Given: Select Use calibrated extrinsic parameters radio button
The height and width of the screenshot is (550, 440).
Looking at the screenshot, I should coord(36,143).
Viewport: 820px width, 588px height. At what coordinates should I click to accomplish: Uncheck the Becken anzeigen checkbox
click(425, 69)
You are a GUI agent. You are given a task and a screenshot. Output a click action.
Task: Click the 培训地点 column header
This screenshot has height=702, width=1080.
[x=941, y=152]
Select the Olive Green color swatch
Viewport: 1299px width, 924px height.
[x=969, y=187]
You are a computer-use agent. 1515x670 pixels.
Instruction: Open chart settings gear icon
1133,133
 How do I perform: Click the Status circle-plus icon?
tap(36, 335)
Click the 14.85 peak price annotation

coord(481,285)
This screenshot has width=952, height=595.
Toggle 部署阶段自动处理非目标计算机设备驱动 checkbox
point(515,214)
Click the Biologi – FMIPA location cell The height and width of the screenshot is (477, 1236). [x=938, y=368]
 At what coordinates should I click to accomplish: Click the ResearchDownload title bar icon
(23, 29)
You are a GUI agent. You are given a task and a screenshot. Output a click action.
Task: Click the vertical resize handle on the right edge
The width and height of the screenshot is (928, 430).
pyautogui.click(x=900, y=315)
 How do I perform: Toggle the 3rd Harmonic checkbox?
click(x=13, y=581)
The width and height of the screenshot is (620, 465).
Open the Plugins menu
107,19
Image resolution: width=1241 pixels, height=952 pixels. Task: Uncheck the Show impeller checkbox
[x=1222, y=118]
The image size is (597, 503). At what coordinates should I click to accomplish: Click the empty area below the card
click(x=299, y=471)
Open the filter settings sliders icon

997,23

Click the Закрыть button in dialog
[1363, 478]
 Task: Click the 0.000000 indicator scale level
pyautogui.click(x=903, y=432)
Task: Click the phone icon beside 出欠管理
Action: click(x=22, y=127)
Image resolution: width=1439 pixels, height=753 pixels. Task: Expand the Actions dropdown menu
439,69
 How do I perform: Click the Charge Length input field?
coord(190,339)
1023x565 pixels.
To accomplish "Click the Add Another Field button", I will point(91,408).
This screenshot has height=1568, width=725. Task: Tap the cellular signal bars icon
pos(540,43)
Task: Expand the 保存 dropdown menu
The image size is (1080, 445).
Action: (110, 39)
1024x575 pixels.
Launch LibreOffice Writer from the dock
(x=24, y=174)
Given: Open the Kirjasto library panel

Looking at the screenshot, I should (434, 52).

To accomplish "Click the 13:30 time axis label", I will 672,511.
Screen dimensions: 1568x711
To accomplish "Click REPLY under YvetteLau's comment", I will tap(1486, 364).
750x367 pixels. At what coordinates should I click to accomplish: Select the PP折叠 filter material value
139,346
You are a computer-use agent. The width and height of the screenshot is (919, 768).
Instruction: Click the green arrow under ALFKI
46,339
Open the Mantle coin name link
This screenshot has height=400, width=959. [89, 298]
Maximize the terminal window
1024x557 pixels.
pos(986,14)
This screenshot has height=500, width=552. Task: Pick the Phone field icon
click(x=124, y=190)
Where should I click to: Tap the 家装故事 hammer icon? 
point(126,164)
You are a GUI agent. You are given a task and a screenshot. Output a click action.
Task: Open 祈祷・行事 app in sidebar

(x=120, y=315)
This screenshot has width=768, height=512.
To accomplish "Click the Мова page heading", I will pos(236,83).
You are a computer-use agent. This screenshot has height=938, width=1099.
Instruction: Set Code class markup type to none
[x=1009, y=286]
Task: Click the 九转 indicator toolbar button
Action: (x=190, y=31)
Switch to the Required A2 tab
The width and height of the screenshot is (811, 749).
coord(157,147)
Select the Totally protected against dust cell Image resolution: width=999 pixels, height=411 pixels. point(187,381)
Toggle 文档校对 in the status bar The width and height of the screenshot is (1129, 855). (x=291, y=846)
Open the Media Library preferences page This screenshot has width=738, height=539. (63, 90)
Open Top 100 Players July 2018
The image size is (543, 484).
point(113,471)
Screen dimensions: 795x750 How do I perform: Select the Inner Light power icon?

================================

- Directions:
What lines above contain the word "computer"? Please copy each one.

- Answer to this problem:
You are a computer-use agent. 1515x670 pixels.
You are a computer-use agent. The width and height of the screenshot is (919, 768).
You are a computer-use agent. This screenshot has height=938, width=1099.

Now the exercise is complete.